The organ donors may get themselves registered on online portals like the National Organ and Tissue Transplant Organization (NOTTO – national organization under the Ministry of Health and Family Welfare’s Directorate General of Health Services),
Pledge Your Organs – https://www.mohanfoundation.org/donorcard.asp
Family members of a deceased person can also consent to donate their organs. The steps that can be taken to donate organs as per the information on the AIIMS official website include:
Commitment to organ donation when a person is still living and family’s consent after death.
Pledging for organ donation can be done at any time during life by filling out a “Organ/Body Donation” form from the official websites.
The form requires two witnesses’ signatures, one of whom must be a close family.
Upon the approval of the request, a “Donor Card” with a registration number is received.
Necessary information must be shared with your loved ones, once you decide to become a donor.
In the case where a person dies without registering, his or her organs can still be donated through the consent of the person’s relatives. The body of the deceased is then courteously delivered to the family.
This world organ donation day, pass your gift of life and be a reason behind someone’s hope!

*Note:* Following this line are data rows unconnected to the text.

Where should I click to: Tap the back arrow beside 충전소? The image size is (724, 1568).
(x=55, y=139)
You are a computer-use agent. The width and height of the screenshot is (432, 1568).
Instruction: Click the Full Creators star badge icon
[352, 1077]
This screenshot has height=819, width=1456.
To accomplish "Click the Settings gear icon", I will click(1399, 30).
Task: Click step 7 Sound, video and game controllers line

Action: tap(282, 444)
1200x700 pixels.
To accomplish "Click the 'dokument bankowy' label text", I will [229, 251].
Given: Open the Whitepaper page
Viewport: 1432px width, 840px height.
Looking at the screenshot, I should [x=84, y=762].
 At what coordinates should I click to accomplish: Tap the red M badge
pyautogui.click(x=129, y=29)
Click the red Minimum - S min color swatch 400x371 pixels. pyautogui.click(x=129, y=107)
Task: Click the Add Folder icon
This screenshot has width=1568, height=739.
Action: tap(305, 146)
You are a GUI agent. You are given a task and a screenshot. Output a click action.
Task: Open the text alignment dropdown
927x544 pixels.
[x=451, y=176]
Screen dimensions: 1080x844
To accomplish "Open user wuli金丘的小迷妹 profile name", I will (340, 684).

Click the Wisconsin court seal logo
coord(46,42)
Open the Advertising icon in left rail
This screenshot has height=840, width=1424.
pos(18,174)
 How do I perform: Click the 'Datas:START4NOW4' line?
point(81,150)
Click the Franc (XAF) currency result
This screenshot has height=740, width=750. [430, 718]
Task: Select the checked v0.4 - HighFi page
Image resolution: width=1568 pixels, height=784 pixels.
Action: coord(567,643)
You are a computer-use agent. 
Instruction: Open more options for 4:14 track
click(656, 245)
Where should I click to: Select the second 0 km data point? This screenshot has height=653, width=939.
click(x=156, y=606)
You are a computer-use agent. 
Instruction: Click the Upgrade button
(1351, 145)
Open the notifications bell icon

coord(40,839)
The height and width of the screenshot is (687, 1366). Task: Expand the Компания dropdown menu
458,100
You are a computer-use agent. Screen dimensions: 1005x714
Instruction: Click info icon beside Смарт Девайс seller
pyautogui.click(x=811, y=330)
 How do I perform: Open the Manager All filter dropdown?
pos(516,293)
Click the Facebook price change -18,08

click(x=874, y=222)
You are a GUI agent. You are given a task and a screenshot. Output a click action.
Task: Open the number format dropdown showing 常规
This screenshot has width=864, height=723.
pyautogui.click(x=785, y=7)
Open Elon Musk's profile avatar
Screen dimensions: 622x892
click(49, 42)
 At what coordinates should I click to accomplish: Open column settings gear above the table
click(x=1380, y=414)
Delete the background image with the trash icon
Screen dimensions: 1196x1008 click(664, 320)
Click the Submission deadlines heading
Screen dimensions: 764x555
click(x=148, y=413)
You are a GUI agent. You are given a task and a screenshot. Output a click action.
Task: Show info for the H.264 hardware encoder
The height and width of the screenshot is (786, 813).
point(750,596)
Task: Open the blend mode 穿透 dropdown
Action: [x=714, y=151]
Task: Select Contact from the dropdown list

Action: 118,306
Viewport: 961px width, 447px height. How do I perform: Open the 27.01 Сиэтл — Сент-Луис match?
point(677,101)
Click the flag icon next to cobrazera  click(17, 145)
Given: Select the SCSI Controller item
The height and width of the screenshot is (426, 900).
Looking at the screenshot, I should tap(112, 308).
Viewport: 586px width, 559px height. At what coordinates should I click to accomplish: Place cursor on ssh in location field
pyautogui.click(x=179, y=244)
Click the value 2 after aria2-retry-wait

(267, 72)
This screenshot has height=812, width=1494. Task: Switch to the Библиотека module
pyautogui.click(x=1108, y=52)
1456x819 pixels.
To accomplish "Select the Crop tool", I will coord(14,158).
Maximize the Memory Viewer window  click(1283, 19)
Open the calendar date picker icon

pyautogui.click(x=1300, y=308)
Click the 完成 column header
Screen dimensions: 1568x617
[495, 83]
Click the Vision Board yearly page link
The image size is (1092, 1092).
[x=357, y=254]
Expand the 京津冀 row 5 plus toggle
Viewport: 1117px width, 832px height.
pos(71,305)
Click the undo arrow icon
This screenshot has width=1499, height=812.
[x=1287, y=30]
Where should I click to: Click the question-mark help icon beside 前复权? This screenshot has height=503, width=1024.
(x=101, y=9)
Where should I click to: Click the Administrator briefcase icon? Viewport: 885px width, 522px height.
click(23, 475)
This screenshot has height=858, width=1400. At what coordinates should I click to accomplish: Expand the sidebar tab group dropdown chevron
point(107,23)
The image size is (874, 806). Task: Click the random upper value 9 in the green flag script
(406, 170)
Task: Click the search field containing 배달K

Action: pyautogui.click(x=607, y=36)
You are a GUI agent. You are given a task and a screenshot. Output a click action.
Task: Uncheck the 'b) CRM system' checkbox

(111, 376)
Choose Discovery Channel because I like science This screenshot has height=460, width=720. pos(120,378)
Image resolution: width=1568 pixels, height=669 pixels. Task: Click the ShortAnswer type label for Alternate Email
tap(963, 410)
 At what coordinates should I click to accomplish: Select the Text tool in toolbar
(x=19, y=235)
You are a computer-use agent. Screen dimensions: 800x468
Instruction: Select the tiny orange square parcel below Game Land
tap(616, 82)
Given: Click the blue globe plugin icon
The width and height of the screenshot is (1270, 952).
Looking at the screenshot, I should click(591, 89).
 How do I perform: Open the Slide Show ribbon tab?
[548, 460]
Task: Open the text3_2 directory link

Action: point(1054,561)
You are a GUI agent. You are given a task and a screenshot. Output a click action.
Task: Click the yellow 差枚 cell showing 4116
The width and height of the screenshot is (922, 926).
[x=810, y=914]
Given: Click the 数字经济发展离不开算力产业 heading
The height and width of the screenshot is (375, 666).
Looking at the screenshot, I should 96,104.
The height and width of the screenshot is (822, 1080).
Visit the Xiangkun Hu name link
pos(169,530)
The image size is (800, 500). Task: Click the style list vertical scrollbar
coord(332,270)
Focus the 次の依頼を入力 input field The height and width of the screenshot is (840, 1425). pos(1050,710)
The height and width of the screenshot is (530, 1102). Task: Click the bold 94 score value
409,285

‘Every Organ donation counts; Pledge your organs today’ – Organ India
Facts on Organ Donation
- Organ donation can be performed by anyone of any age, caste, religion, or group.
- Organs that can be donated in the case of natural death include – tissues of the cornea, heart valves, bone, and skin.
- Donations of vital organs like the heart, liver, intestines, kidneys, lungs, and pancreas can only be donated in the case of brain death.
- People with active cancer, HIV, or active infection are not candidates for organ donation. However, people with hepatitis B or C may be donors.
- There is no cost to the donor’s family or estate for organ donation.
- Organ donations do not distort the donor’s body and almost all the major religions support organ donation.